### Requirement
The lines from the one holding "The width and" to the end of the records below, exactly as written, are the only thing to return.

### Dataset entries
■ ■ ■
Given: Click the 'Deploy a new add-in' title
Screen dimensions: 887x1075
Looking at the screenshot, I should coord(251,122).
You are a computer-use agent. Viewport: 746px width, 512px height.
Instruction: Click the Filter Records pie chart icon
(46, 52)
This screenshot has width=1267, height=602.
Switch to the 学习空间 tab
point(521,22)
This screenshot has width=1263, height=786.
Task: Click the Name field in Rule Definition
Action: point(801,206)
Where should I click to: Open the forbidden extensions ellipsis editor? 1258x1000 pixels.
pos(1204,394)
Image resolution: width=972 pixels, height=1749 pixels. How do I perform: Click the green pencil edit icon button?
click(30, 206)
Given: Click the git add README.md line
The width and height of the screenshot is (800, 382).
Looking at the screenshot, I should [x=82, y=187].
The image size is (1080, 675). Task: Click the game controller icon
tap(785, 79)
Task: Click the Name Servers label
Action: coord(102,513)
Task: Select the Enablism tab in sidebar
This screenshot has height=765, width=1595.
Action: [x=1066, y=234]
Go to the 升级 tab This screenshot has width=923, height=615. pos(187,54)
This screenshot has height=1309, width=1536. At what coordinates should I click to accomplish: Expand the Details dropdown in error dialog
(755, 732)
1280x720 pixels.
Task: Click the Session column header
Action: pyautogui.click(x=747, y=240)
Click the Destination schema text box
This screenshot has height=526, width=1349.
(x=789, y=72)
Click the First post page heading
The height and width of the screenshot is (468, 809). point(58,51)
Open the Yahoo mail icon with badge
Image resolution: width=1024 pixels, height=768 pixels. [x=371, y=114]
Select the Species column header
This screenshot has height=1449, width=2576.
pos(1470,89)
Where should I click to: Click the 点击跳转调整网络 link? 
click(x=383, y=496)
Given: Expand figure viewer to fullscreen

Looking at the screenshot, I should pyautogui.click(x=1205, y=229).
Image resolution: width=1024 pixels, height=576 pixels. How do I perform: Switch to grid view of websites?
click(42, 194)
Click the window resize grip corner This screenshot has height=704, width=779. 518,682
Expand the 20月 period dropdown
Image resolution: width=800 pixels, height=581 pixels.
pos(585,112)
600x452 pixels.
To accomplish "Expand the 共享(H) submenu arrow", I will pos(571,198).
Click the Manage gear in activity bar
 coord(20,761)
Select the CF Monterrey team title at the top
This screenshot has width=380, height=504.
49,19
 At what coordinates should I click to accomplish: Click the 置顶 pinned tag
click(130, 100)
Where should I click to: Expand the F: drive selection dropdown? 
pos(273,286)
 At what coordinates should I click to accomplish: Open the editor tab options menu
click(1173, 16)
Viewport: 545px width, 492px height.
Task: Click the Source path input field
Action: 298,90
■ ■ ■
### Output for this exercise
The width and height of the screenshot is (800, 382).
Looking at the screenshot, I should [x=82, y=187].
The image size is (1080, 675). Task: Click the game controller icon
tap(785, 79)
Task: Click the Name Servers label
Action: coord(102,513)
Task: Select the Enablism tab in sidebar
This screenshot has height=765, width=1595.
Action: [x=1066, y=234]
Go to the 升级 tab This screenshot has width=923, height=615. pos(187,54)
This screenshot has height=1309, width=1536. At what coordinates should I click to accomplish: Expand the Details dropdown in error dialog
(755, 732)
1280x720 pixels.
Task: Click the Session column header
Action: pyautogui.click(x=747, y=240)
Click the Destination schema text box
This screenshot has height=526, width=1349.
(x=789, y=72)
Click the First post page heading
The height and width of the screenshot is (468, 809). point(58,51)
Open the Yahoo mail icon with badge
Image resolution: width=1024 pixels, height=768 pixels. [x=371, y=114]
Select the Species column header
This screenshot has height=1449, width=2576.
pos(1470,89)
Where should I click to: Click the 点击跳转调整网络 link? 
click(x=383, y=496)
Given: Expand figure viewer to fullscreen

Looking at the screenshot, I should pyautogui.click(x=1205, y=229).
Image resolution: width=1024 pixels, height=576 pixels. How do I perform: Switch to grid view of websites?
click(42, 194)
Click the window resize grip corner This screenshot has height=704, width=779. 518,682
Expand the 20月 period dropdown
Image resolution: width=800 pixels, height=581 pixels.
pos(585,112)
600x452 pixels.
To accomplish "Expand the 共享(H) submenu arrow", I will pos(571,198).
Click the Manage gear in activity bar
 coord(20,761)
Select the CF Monterrey team title at the top
This screenshot has width=380, height=504.
49,19
 At what coordinates should I click to accomplish: Click the 置顶 pinned tag
click(130, 100)
Where should I click to: Expand the F: drive selection dropdown? 
pos(273,286)
 At what coordinates should I click to accomplish: Open the editor tab options menu
click(1173, 16)
Viewport: 545px width, 492px height.
Task: Click the Source path input field
Action: 298,90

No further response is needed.